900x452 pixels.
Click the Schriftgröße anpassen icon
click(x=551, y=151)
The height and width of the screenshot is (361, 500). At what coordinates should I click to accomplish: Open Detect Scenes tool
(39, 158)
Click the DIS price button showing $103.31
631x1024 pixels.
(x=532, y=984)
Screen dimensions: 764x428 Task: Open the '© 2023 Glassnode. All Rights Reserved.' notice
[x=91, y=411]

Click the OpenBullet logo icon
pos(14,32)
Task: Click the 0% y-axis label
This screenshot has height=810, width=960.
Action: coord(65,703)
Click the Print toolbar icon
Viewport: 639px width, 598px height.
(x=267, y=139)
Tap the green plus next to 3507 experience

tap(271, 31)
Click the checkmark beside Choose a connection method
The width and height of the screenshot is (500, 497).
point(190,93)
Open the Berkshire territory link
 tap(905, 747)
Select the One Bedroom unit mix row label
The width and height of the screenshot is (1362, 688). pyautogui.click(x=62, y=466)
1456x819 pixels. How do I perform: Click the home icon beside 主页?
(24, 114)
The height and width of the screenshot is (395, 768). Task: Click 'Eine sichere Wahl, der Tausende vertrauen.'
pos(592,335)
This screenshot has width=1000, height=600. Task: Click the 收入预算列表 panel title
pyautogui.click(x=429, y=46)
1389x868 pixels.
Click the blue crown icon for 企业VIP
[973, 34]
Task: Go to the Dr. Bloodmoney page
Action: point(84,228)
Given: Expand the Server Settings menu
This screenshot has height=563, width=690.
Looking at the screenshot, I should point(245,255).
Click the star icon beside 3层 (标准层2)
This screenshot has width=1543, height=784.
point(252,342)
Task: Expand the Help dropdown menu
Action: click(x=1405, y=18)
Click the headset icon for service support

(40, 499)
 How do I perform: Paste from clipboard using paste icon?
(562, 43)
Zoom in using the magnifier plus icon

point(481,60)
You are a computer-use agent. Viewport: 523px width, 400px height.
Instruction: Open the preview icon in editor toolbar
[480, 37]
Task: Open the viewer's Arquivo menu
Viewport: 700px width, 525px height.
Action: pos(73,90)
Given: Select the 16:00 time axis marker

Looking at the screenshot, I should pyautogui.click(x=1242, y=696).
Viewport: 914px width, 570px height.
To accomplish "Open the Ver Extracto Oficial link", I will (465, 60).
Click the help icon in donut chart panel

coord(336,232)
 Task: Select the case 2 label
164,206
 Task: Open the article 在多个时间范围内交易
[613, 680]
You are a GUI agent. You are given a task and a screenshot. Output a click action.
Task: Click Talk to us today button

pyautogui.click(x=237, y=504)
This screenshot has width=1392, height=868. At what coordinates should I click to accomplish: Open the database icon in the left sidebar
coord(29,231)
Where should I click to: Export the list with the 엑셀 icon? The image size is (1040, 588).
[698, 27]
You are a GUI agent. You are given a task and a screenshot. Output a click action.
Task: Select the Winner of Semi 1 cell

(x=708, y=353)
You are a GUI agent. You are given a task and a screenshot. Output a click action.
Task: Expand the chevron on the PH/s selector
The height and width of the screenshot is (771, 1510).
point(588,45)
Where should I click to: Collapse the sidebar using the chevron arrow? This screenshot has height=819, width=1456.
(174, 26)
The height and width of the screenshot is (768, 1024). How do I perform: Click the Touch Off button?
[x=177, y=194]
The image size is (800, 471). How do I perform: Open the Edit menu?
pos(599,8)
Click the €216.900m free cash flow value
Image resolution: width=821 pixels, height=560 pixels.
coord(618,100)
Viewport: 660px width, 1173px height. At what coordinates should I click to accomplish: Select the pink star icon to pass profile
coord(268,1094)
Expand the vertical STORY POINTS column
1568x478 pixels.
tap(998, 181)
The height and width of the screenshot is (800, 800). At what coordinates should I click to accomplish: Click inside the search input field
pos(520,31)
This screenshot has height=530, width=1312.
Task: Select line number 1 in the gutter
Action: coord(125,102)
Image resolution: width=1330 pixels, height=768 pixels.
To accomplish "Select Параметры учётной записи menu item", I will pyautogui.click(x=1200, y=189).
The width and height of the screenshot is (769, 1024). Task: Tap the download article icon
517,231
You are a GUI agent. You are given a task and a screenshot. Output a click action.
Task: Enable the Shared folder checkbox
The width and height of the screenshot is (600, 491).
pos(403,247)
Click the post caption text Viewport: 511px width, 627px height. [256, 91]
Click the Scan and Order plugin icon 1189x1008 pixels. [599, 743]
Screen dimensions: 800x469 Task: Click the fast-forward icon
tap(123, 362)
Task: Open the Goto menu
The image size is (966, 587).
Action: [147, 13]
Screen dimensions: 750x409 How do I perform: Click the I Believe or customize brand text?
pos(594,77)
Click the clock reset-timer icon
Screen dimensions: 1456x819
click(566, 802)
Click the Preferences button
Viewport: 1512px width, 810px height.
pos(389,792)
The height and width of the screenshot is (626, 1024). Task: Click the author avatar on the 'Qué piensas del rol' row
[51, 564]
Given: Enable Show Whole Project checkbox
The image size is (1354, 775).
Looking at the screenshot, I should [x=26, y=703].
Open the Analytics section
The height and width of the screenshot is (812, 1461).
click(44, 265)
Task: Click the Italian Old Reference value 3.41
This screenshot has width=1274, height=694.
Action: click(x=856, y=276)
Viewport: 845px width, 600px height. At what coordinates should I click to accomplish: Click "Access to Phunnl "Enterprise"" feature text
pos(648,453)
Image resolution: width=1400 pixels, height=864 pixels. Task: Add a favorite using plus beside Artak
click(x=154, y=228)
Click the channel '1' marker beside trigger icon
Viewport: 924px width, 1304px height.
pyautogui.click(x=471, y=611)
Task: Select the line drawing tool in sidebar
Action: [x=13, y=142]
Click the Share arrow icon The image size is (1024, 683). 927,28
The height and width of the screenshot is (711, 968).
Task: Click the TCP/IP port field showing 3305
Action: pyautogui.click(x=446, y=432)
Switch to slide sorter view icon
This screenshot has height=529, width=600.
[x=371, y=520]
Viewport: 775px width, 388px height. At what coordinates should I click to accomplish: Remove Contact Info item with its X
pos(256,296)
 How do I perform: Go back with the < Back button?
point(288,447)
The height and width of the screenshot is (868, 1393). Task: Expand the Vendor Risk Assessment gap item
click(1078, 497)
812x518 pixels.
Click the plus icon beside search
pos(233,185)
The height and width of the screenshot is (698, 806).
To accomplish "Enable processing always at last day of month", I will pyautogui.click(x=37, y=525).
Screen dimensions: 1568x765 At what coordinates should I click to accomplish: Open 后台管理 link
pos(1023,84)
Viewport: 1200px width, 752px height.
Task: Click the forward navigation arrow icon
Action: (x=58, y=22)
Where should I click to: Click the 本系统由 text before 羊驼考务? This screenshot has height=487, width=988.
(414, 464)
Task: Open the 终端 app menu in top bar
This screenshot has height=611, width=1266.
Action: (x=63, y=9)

→ Challenge
Scale the lines from the line containing "Where should I click to: Click" through the end of the lines, both included, and output them again in full with the requests unchanged. Multiply every coordinate in the answers by 1.55 and round to the nearest whole number, with halves rounded up.

→ Answer
Where should I click to: Click the 本系统由 text before 羊驼考务? This screenshot has height=487, width=988.
(642, 719)
Task: Open the 终端 app menu in top bar
This screenshot has height=611, width=1266.
Action: (x=98, y=14)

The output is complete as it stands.